To do: Scan the entries for the string "below" and give the number of lines that have it, nothing further.

Stored items
[Start of section]

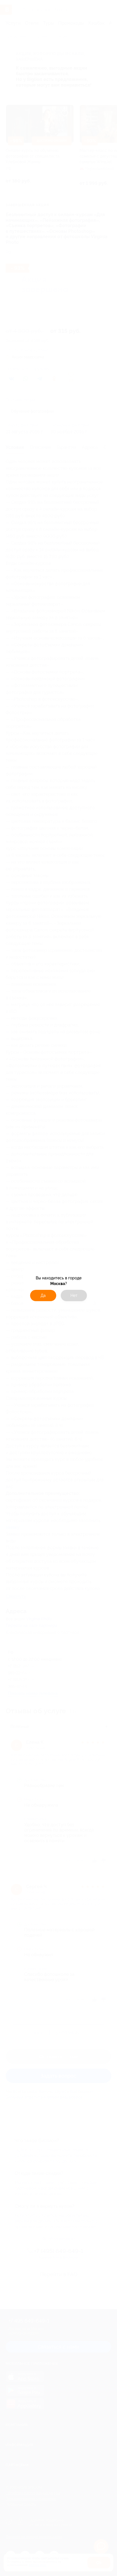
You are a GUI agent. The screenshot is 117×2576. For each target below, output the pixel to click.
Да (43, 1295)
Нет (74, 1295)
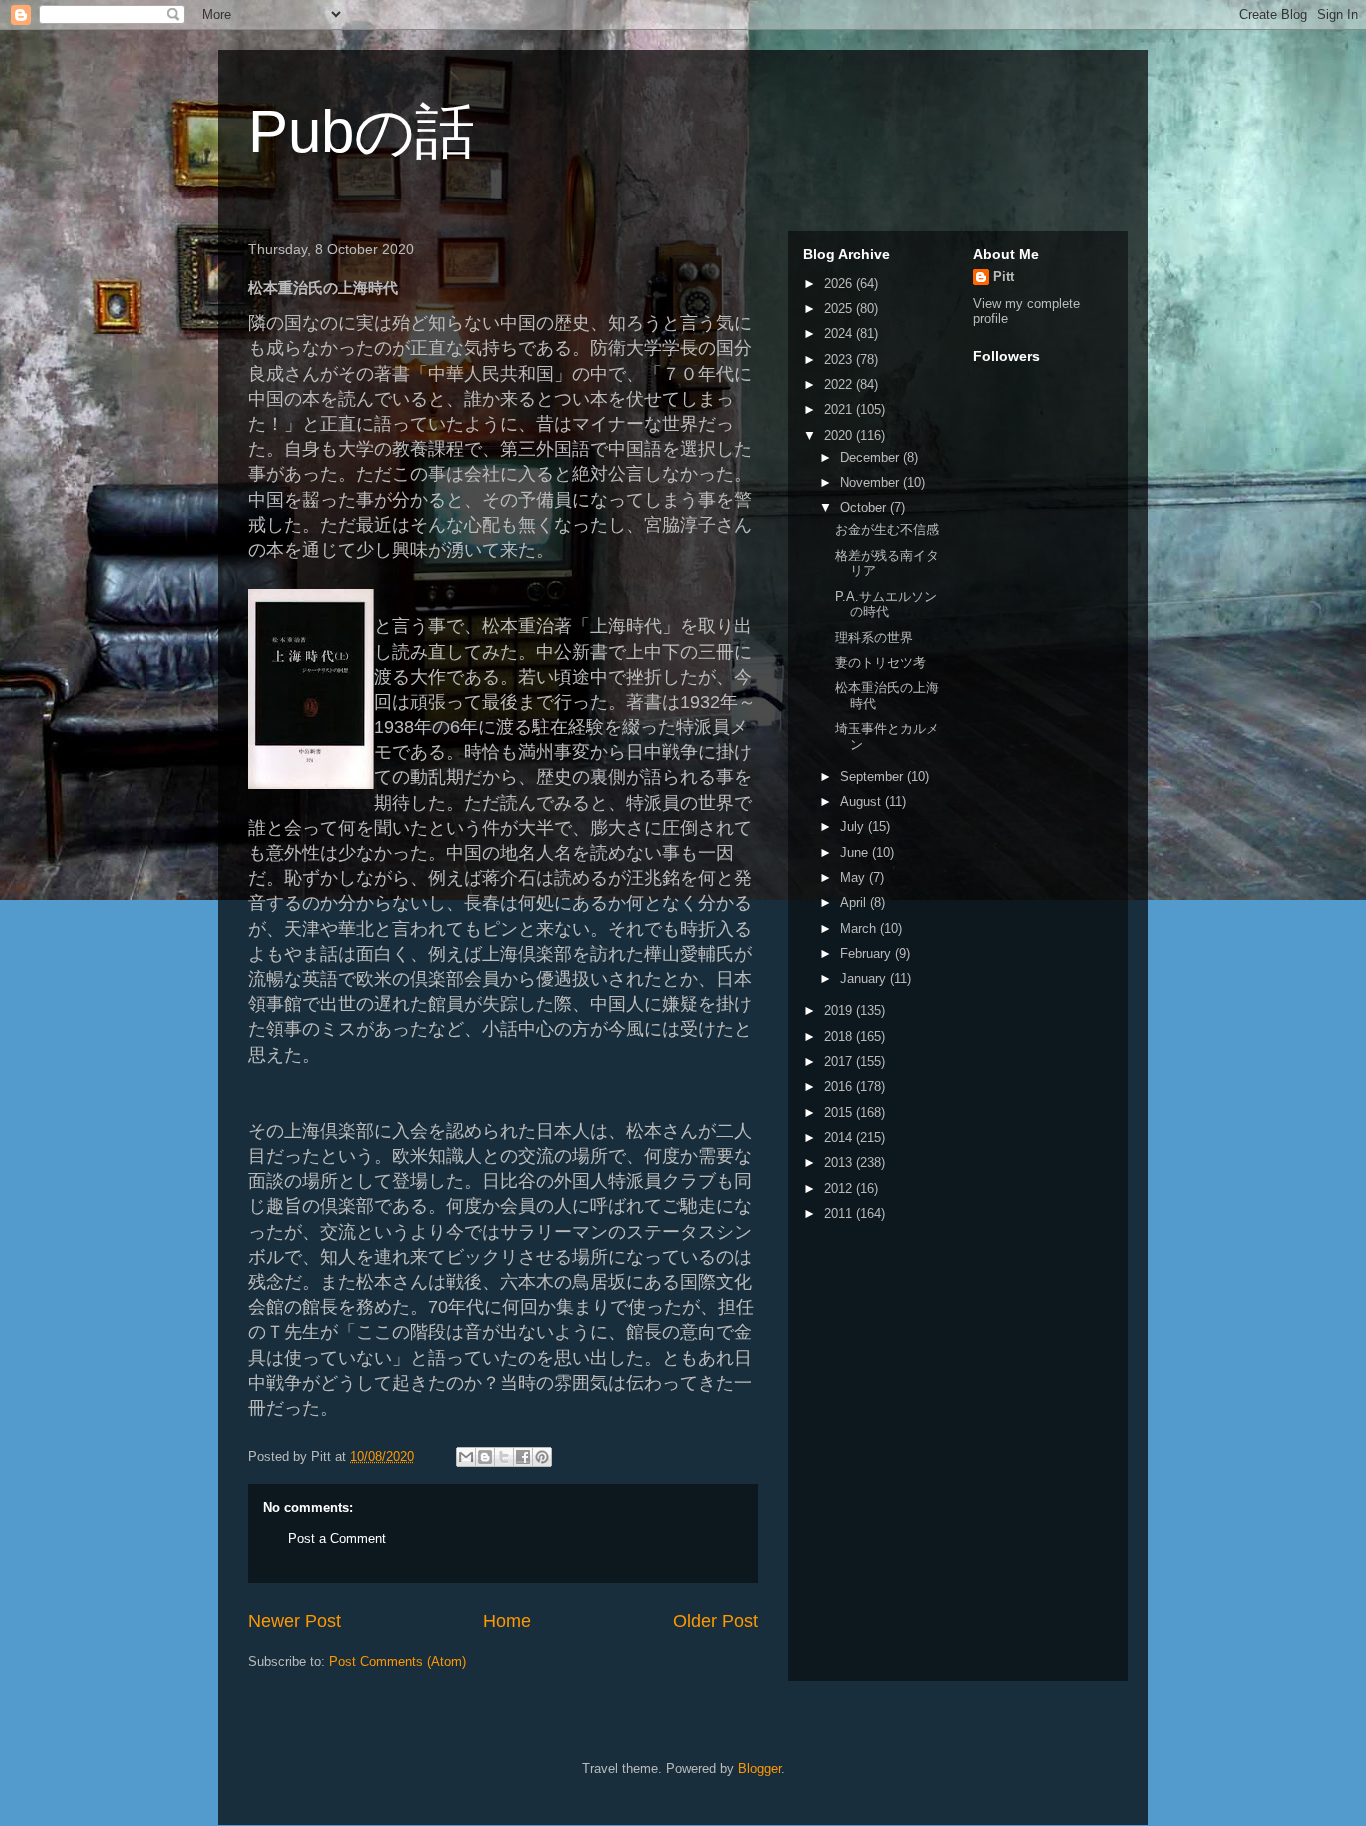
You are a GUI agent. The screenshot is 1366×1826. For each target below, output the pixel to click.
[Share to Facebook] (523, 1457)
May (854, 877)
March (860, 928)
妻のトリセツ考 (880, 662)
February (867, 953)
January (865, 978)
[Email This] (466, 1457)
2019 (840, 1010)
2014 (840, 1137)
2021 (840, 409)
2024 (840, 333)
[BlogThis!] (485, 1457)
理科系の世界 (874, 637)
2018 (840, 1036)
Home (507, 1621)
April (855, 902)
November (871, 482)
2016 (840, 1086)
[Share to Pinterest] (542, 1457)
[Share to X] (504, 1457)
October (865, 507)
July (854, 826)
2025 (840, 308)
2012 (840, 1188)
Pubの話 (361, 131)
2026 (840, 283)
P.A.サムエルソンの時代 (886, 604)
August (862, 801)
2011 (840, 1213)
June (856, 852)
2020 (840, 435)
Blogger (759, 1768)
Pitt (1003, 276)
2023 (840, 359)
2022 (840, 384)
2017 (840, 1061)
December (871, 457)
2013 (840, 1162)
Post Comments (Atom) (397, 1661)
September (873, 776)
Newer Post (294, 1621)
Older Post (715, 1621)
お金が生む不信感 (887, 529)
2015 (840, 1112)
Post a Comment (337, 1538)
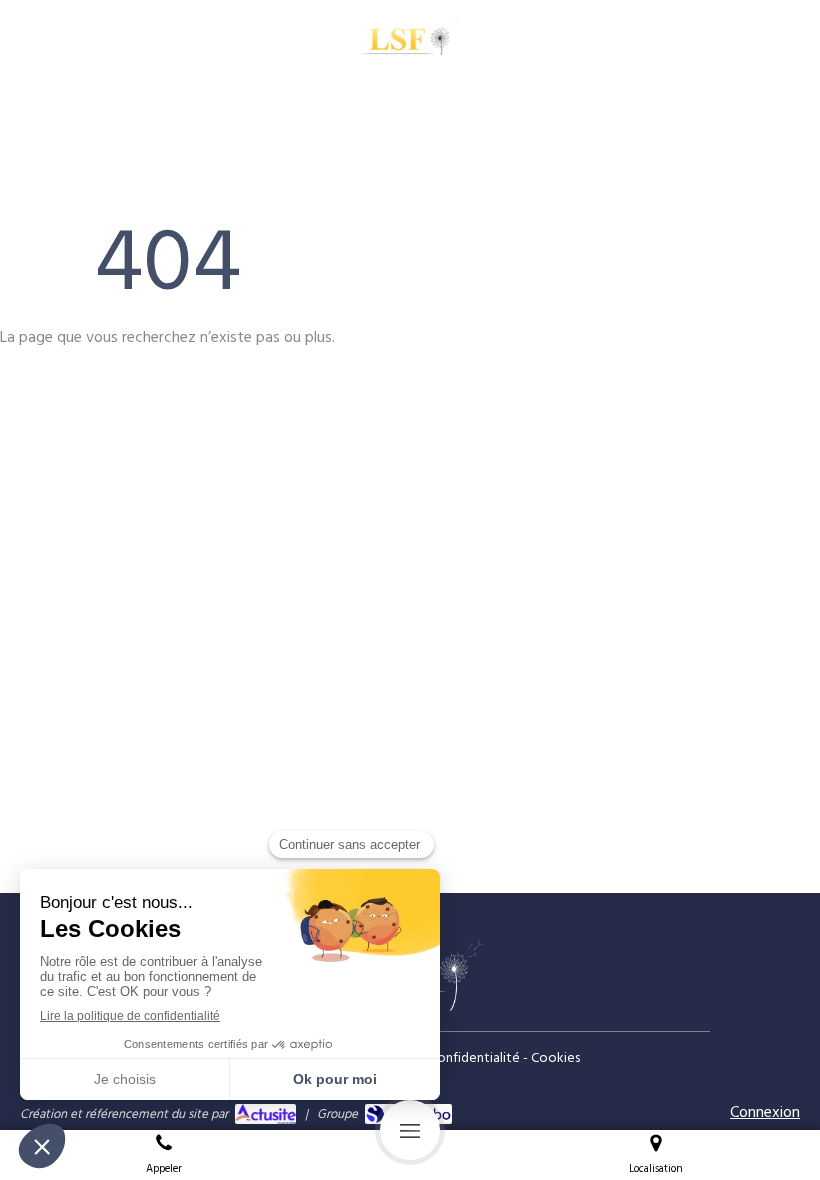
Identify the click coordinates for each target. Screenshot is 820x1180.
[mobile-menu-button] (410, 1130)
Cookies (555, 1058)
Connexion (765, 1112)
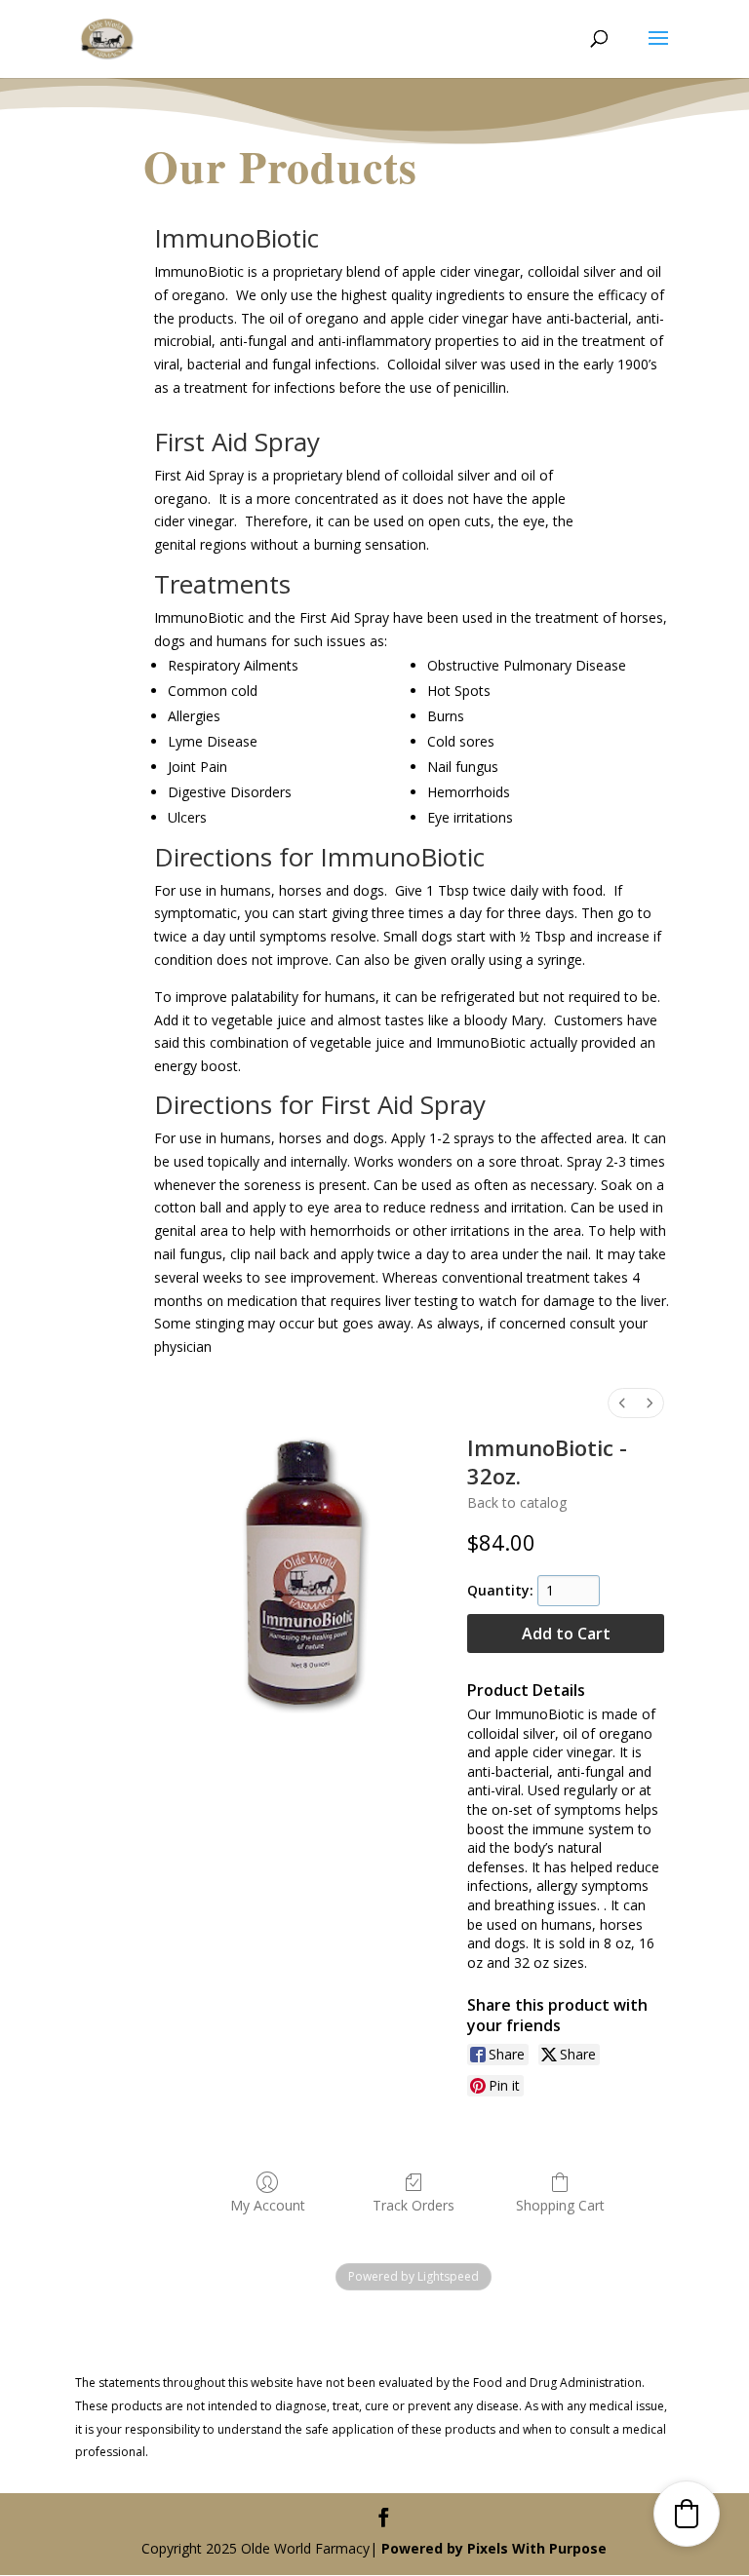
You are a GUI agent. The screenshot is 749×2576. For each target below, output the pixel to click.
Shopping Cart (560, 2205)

[End of section]

Exercise solution: 3